No other sure foundation can be devised, for the preservation of
freedom and happiness."

If Jefferson linked together education, freedom of
thought, universities and national independence what can we say about
our own political leaders? This last budget cut billions of dollars
from California's formerly world renowned higher education
system -- striking many of the most productive programs of the community
colleges, cutting back access to the CSU, and cutting into the
educational and research missions of the UC. As damaging as this
year's cuts are, they only accelerate California's two decade
de-emphasis on higher education. For the state government has been
consistently demanding of its colleges that they educate more students
than the state funds and that they raise tuition to the point that
increasing numbers of students cannot afford either of the university
systems. And those who do must take longer and longer to graduate
because of the jobs they take to meet the added financial burdens they
face. Looked at together, these cuts attack one of the fundamental
premises of democratic and public education -- its role in providing
opportunities for all citizens and its role in providing all citizens
the tools and knowledge not only to function as workers but to take
part in the governance and self-governance of society.

But more is at risk than higher education. The recent
budget all but ensures that elementary class sizes will increase, that
the ability of teachers to nurture curiosity and cultivate basic
skills of reading, writing, mathematics, history, and the natural
world will decrease, and that rather than developing a more
knowledgeable, more critical, more imaginative future citizenry, we
will train students to focus narrowly on pre-formed rote answers.
California drew businesses and companies, drew artists and
entrepreneurs, drew innovators and engineers because it offered a
terrain of educated citizens working on an advanced and developed
infrastructure of schools, roads, services, and governments. All of
that is at stake -- and with it the economic future of California.

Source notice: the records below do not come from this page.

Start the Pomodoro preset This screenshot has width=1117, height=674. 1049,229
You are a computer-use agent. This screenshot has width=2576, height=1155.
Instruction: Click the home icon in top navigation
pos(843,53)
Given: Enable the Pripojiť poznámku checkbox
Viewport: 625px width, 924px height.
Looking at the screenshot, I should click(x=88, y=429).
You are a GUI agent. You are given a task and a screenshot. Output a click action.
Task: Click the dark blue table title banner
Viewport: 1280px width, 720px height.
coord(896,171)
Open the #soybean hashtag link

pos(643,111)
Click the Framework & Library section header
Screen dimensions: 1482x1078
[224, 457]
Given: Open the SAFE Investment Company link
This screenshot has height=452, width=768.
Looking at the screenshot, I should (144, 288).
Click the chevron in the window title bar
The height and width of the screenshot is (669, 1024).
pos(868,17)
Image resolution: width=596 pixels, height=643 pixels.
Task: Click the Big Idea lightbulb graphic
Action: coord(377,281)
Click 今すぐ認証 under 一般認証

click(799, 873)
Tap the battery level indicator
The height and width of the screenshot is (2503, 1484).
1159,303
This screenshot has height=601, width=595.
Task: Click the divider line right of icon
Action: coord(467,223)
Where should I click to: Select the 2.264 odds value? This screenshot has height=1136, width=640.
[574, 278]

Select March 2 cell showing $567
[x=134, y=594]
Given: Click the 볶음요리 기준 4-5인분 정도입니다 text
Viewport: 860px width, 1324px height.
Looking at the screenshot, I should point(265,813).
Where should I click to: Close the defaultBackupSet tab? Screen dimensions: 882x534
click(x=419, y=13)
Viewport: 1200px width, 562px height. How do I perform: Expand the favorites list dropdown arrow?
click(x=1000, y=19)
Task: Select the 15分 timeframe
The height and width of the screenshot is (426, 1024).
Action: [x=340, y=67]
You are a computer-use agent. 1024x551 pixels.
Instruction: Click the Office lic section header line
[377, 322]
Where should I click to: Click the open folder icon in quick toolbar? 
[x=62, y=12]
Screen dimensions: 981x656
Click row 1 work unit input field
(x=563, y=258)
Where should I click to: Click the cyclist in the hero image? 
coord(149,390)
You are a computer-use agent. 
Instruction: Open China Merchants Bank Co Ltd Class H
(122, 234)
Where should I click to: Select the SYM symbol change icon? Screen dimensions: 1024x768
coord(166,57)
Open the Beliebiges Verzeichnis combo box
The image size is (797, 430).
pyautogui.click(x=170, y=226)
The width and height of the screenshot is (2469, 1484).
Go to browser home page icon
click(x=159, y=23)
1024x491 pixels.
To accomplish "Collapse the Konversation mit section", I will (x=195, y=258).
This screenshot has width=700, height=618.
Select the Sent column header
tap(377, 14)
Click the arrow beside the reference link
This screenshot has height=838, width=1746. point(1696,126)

But beyond the specifics of the budget, this year's
political theater laid bare the hollowness at the heart of our
politics. From the Governor to the legislature, through the media and
the columnists, our hills have been alive with the sound of
double-speak. We are told that economically we must cut government
spending -- but economically that is anything but clear. Reducing
government spending at a time of recession promises only to prolong
the recession; economic theory and economic history both suggest that
government spending should be increased, not decreased, during a
recession, to make up for reduced consumer and business spending.
This budget isn't about economics, though, it's about politics--an
effort to use a dysfunctional budget process to achieve political ends
(weaken environmental regulations, attack certain unions, further
reduce the funds and autonomy of local governments and school boards)
that could not be won openly in an election. And despite the rhetoric
of shared sacrifice there is little of that in this budget--instead the
burdens will fall on the elderly, the young, the needy, the sick, and
the disabled. If there were shared sacrifice the Governor and his
allies and abettors would have acknowledged that we all need to chip
in -- with more taxes if need be. Instead we have chosen to take funds
from public employees and public functions--including police,
firefighters, paramedics, librarians, and teachers. And Governor
Schwarzenegger did it wielding his knife, smoking his cigar, and
smiling.

It was precisely this sort of viciousness that Jefferson
hoped a republican education could eliminate. He feared that without
it we would lose sight of our common life and shared needs. He wrote
his own epitaph. What epitaph will we write?